Hacker News new | ask | show | jobs
by minimaxir 3416 days ago
Notable functional promise to reduce prevailence of clickbait/fake news:

> Fortunately, there are clear steps we can take to correct these effects. For example, we noticed some people share stories based on sensational headlines without ever reading the story. In general, if you become less likely to share a story after reading it, that's a good sign the headline was sensational. If you're more likely to share a story after reading it, that's often a sign of good in-depth content. We recently started reducing sensationalism in News Feed by taking this into account for pieces of content, and going forward signals like this will identify sensational publishers as well.

1 comments

Same thing should hold true for blind upvotes on social sites like this.
That fails if you do a first-order implementation because you have no way of knowing whether the person voting/sharing had already read the article, but not necessarily shared it at the time of reading. As a simple example, I subscribe to The Economist and prefer reading the paper version. If I see a story from there cited by someone else, I don't need to read it again to recommend it.

Also, depending on the content and source it may be possible to infer the value or significance of something from the headline alone, eg when one has specialist domain knowledge and sees a headline one knows to be an accurate summary of recent developments in that field.

> That fails if you do a first-order implementation because you have no way of knowing whether the person voting/sharing had already read the article, but not necessarily shared it at the time of reading.

It might still hold for a large group of people, though, and be valid in a statistical sense? Which is what they're really after.

It could definitely help as long as it's appropriately weighted rather than being a binary choice. It'll be interesting to see how it pans out.
Reddit recently introduced outbound link tracking which grants them the same data necessary to do that, although the intent is more for monetization.

On HN, the idea was floated around but quickly shot down: https://news.ycombinator.com/item?id=12053645

Interesting. Do you have references re: HN?
Edited in link
Thanks!
I wonder how it'd work if people with high karma (or HN score whatever it's called) had more than one upvote.

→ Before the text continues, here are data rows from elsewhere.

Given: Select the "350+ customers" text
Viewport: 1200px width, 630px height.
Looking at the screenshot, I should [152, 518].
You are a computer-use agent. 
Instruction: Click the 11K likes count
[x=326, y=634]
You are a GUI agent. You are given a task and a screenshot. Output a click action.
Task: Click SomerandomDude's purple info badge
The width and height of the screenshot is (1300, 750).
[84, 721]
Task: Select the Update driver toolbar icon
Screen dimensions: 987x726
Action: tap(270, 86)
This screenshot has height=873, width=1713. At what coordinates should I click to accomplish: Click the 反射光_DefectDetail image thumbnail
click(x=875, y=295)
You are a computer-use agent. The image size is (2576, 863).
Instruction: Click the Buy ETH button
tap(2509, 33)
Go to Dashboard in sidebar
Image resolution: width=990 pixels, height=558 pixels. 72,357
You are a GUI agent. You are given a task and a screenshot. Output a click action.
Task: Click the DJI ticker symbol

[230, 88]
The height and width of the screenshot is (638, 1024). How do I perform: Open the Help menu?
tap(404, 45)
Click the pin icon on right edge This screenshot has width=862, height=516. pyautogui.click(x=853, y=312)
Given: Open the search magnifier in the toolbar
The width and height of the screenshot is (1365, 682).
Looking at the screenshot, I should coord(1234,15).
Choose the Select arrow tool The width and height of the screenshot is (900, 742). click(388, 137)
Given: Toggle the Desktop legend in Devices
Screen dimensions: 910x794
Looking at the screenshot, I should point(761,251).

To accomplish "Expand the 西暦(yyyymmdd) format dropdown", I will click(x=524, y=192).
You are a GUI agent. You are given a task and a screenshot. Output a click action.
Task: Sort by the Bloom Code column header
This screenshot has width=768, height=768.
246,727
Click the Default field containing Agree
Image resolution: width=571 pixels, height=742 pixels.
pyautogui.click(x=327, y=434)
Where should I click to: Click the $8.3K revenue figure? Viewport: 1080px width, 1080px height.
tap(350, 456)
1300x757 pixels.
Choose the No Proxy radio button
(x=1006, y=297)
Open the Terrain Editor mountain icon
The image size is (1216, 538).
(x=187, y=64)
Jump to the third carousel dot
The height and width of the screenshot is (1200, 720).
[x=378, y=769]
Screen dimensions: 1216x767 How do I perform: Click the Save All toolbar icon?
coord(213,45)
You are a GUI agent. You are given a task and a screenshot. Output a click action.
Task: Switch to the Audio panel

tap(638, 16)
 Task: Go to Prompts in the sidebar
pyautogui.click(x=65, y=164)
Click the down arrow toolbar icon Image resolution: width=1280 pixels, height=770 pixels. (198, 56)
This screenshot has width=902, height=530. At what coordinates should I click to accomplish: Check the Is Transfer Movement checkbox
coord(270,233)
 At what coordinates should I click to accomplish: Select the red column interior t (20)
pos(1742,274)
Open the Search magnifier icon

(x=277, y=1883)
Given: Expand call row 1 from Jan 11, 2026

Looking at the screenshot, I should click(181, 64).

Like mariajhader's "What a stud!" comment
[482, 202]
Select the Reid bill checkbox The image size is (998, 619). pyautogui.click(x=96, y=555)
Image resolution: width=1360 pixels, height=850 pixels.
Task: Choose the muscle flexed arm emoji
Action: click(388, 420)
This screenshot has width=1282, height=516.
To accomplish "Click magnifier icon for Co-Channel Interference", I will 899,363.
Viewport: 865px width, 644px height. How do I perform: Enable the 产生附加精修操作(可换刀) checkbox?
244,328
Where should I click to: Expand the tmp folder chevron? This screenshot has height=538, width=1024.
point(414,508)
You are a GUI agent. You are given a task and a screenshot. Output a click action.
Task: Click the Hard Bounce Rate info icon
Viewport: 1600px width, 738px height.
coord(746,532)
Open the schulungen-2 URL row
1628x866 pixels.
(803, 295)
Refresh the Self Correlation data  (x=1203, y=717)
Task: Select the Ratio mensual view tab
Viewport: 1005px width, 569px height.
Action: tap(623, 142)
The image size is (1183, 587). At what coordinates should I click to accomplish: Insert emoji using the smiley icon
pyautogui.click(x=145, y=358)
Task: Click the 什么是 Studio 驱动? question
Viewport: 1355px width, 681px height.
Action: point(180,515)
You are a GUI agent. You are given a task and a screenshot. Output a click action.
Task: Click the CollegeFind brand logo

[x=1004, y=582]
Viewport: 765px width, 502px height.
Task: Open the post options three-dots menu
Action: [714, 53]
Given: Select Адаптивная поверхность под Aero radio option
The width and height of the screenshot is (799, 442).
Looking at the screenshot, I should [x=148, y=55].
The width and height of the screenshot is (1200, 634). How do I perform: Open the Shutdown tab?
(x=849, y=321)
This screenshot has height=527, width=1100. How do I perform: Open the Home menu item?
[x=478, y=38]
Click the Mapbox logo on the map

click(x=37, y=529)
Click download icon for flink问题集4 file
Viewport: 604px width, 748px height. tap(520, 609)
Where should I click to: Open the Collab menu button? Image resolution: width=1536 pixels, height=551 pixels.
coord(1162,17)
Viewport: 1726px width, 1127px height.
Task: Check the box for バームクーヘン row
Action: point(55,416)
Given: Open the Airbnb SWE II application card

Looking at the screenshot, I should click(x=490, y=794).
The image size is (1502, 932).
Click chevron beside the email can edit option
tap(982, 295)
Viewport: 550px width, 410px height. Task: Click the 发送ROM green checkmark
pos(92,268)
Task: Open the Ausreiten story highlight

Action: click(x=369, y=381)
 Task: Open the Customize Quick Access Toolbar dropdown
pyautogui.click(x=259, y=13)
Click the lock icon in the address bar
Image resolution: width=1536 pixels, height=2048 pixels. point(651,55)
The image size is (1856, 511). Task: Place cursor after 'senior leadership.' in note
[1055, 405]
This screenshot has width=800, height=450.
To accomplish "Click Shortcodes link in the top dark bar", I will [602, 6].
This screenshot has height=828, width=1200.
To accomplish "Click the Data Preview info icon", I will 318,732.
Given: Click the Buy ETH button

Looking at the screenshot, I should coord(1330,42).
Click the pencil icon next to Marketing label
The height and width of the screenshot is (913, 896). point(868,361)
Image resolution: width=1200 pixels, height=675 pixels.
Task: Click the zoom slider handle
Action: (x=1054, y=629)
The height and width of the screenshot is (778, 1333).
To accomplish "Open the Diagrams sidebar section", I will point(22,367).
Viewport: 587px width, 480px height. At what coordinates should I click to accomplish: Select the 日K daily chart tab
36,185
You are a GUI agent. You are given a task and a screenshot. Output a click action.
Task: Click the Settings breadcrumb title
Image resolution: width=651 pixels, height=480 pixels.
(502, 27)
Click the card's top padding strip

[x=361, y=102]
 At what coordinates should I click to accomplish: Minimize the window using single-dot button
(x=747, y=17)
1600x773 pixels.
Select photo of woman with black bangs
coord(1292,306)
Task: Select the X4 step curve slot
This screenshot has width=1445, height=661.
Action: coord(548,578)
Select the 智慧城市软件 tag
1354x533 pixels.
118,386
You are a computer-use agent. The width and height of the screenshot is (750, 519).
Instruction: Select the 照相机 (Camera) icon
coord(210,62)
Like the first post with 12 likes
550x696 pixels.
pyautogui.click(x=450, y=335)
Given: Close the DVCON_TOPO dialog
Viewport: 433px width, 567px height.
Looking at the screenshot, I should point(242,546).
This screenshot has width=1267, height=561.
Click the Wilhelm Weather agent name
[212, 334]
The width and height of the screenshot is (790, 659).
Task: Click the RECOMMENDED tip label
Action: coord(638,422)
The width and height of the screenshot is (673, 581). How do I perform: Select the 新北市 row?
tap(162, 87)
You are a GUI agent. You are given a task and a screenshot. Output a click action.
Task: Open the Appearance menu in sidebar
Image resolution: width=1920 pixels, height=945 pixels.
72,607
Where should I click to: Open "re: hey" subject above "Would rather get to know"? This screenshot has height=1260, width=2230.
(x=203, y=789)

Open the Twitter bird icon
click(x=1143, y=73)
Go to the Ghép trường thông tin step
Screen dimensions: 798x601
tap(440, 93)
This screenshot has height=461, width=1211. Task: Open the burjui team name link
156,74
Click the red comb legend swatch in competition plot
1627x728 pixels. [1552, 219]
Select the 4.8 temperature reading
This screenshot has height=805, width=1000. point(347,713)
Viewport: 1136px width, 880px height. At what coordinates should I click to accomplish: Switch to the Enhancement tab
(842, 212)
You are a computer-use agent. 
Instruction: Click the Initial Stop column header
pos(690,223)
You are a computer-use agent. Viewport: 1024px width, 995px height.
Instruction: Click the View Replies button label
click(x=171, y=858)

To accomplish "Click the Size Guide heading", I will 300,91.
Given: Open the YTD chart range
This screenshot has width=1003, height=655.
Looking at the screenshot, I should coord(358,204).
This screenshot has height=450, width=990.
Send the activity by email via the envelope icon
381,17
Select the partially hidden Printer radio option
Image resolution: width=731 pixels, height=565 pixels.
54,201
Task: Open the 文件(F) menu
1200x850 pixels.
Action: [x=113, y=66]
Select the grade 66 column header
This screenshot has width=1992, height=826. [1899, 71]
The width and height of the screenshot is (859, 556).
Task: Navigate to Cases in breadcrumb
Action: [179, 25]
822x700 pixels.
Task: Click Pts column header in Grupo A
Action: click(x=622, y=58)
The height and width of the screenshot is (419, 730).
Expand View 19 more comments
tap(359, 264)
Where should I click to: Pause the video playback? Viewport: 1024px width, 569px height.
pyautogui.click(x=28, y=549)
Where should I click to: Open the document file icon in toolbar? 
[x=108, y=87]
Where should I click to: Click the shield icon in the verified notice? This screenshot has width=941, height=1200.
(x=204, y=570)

So people that the community trust would have a larger say in what the community saw on the front page. Say for every 1K karma they get an extra 0.1 to their vote... I think mine would be about +1.3

I think the same could work in democracy but on a more fine scale. At the moment my local MP has more of a say in government than I do. Rightly so. But we could make those levels more interesting, if we said that if twenty people endorse you, your vote becomes twice as powerful. I bet someone has thought this through better than me.